La Iniciativa Medicamentos para Enfermedades Olvidadas (DNDi, por sus siglas en inglés) es una organización de I+D sin ánimo de lucro que desarrolla medicamentos nuevos y accesibles para una serie de enfermedades infecciosas desatendidas. Parte de nuestro trabajo (por el que estamos agradecidos de haber recibido el Premio Princesa de Asturias de Cooperación Internacional el año pasado) gira en torno a la inclusión de cláusulas de intercambio de conocimientos y acceso en nuestros acuerdos con socios académicos e industriales, por lo que sabemos de primera mano que dichas disposiciones pueden acelerar la investigación y garantizar el acceso a los tratamientos resultantes.

Y no somos los únicos. Los financiadores y actores de la salud mundial, como la Fundación Bill y Melinda Gates y la Coalición para las Innovaciones en Preparación para Epidemias (CEPI, por sus siglas en inglés), una fundación que desarrolla vacunas contra enfermedades infecciosas en ciernes, también exigen que las herramientas sanitarias desarrolladas por los proyectos que financian sean accesibles y que los conocimientos generados se difundan ampliamente. Durante las negociaciones del acuerdo sobre pandemias, la CEPI señaló que, si hubiera habido más financiadores que hubieran establecido cláusulas claras de acceso en los primeros días de la pandemia de covid, el número de dosis de vacunas disponibles para la población de los países de rentas bajas y medias podría haber sido mucho mayor y haberse suministrado con mucha más rapidez.

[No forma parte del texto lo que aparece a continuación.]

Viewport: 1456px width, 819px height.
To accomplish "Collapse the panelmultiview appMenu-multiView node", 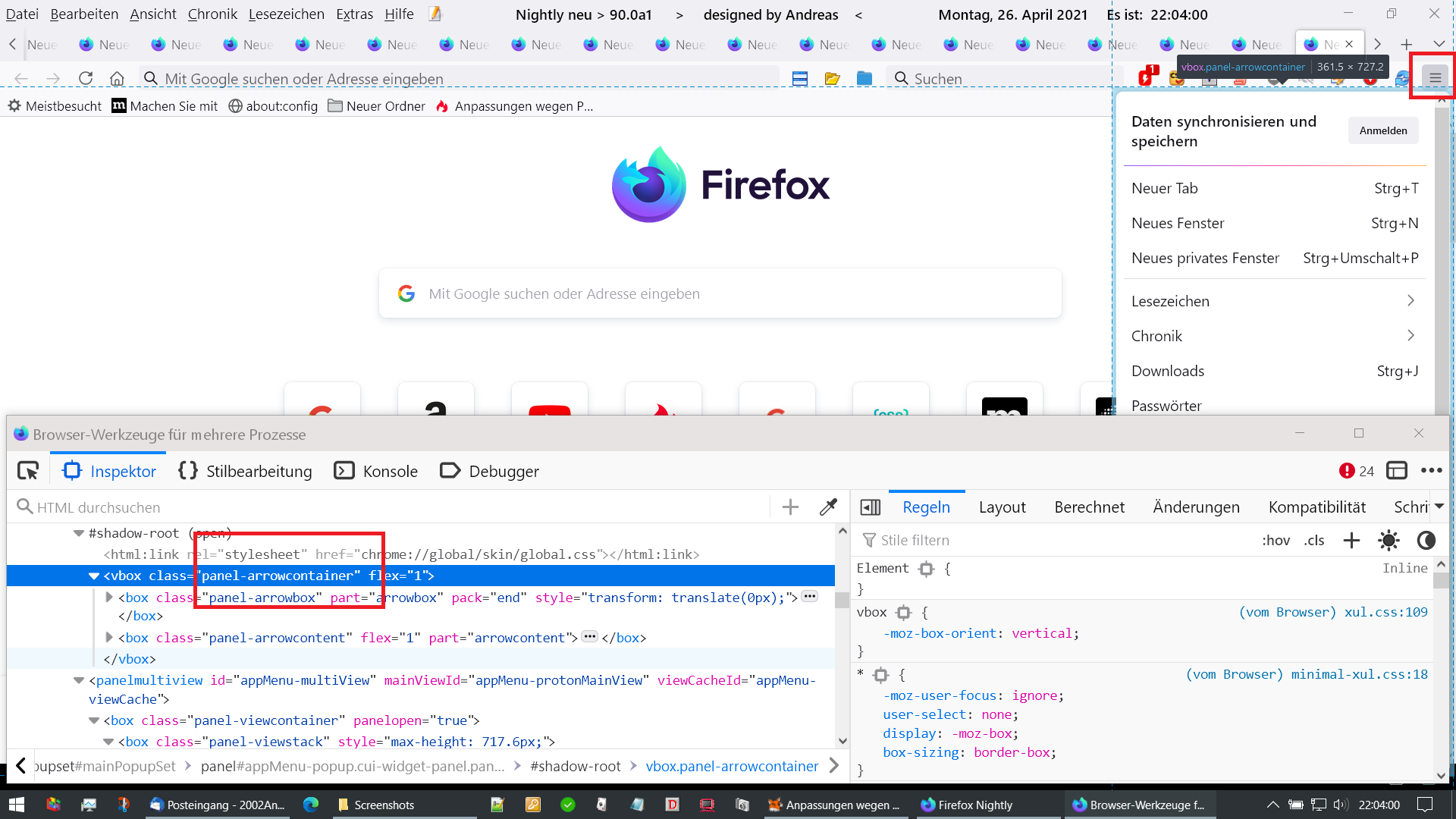I will pos(79,680).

Solo los gobiernos tienen el poder y la influencia para hacer que esto suceda.

Se calcula que el Gobierno estadounidense gastó 31.900 millones de dólares (29.400 millones de euros) durante más de tres décadas en la investigación pionera que dio lugar a las vacunas de ARN mensajero. Imaginemos que estos fondos públicos hubieran estado vinculados a unas condiciones de acceso equitativo bien planteadas. Es posible que el precio de las vacunas en Estados Unidos no se hubiera disparado tras la declaración de emergencia y que las desigualdades en el acceso a estas vacunas en todo el mundo, que provocaron la pérdida de millones de vidas, también se hubieran reducido considerablemente.

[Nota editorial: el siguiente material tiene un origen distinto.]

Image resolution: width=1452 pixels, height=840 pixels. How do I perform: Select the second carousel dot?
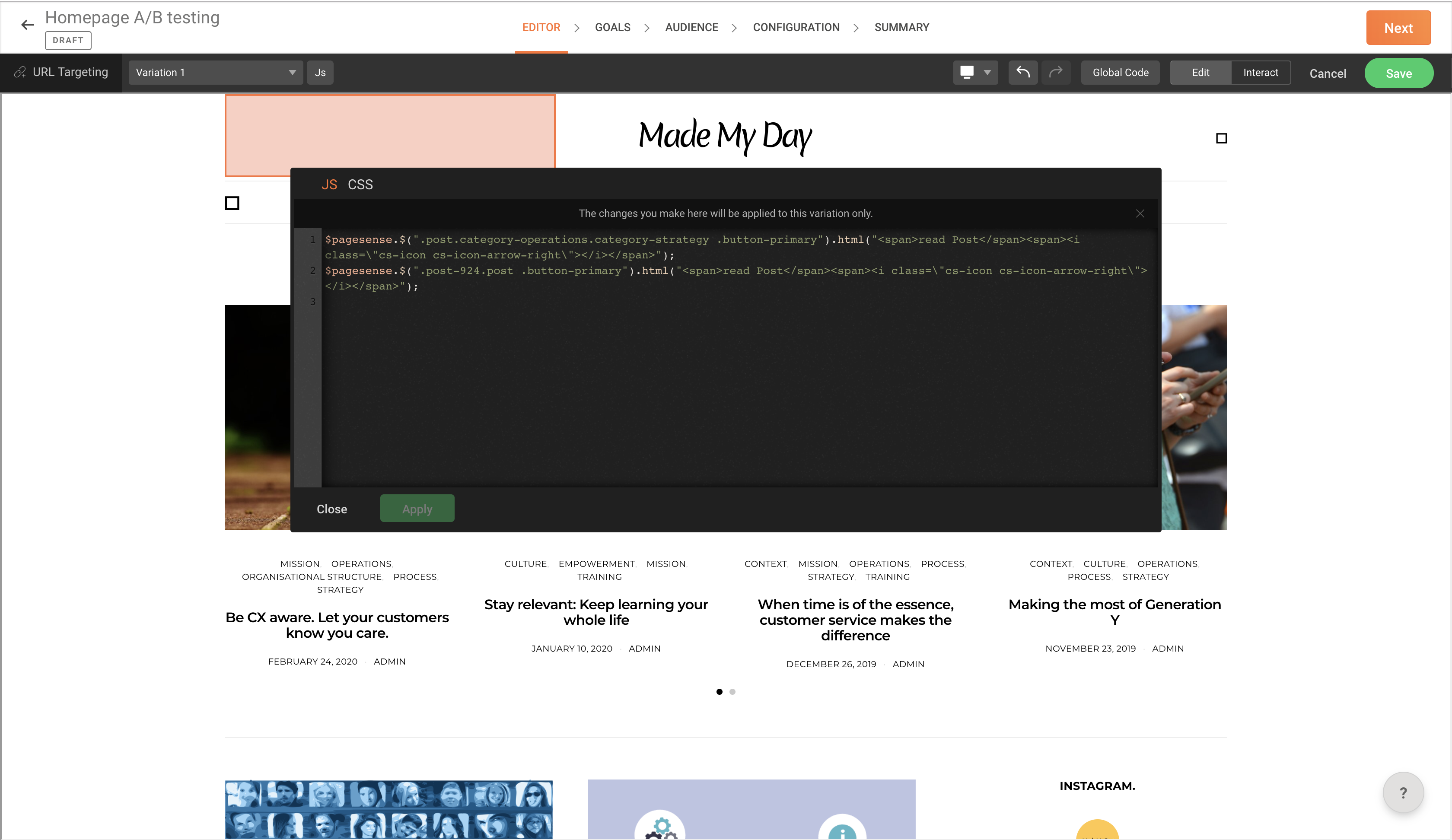tap(732, 692)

Estas condiciones deben incluir la asequibilidad; la gestión de los conocimientos y estrategias para la concesión de licencias que aceleren la investigación y faciliten un acceso equitativo; y, en caso necesario, la transferencia de tecnologías y conocimientos técnicos para permitir la fabricación en diferentes regiones del mundo.

Mi organización desarrolla tratamientos para algunas de las comunidades más olvidadas de nuestro planeta. Consideramos que las actuales negociaciones del Acuerdo sobre Pandemias son fundamentales, una oportunidad crucial para garantizar que todo el mundo, independientemente de dónde viva o de cuánto dinero tenga, se beneficie de los avances científicos y tenga acceso a las herramientas médicas que necesite cuando se produzca la próxima pandemia. Los gobiernos tienen una oportunidad histórica de corregir el rumbo y asegurarse de que disponen de todas las herramientas jurídicas y políticas que precisen. Deben aprovecharla.